[Collected data]

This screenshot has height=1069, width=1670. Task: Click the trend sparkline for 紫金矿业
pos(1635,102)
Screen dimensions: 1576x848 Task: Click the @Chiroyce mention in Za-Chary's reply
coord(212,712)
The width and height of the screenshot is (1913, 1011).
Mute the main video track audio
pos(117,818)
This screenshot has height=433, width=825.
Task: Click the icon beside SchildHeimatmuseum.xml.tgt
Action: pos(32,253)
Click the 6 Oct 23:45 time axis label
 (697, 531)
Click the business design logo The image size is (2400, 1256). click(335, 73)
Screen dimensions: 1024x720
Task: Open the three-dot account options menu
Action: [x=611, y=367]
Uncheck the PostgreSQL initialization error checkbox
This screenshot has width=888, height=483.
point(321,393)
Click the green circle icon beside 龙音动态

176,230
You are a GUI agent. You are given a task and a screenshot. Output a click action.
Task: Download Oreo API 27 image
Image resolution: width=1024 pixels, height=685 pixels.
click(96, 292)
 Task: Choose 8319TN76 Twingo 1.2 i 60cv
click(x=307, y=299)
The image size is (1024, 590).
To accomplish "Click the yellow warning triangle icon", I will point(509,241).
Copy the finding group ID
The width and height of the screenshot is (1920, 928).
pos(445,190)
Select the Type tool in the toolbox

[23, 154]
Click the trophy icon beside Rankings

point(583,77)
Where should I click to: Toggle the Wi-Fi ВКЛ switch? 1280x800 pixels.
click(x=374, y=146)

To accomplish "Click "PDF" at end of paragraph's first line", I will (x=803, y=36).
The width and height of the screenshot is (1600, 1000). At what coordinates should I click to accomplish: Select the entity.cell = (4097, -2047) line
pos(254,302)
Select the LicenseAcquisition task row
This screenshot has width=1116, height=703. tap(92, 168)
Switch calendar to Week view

(Task instructions):
The required output is the set of lines from the first line of the data through the line that contains "The image size is (1024, 590).", transcribed exactly.

(Expected answer):
This screenshot has height=1069, width=1670. Task: Click the trend sparkline for 紫金矿业
pos(1635,102)
Screen dimensions: 1576x848 Task: Click the @Chiroyce mention in Za-Chary's reply
coord(212,712)
The width and height of the screenshot is (1913, 1011).
Mute the main video track audio
pos(117,818)
This screenshot has height=433, width=825.
Task: Click the icon beside SchildHeimatmuseum.xml.tgt
Action: pos(32,253)
Click the 6 Oct 23:45 time axis label
 (697, 531)
Click the business design logo The image size is (2400, 1256). click(335, 73)
Screen dimensions: 1024x720
Task: Open the three-dot account options menu
Action: [x=611, y=367]
Uncheck the PostgreSQL initialization error checkbox
This screenshot has width=888, height=483.
point(321,393)
Click the green circle icon beside 龙音动态

176,230
You are a GUI agent. You are given a task and a screenshot. Output a click action.
Task: Download Oreo API 27 image
Image resolution: width=1024 pixels, height=685 pixels.
click(96, 292)
 Task: Choose 8319TN76 Twingo 1.2 i 60cv
click(x=307, y=299)
The image size is (1024, 590).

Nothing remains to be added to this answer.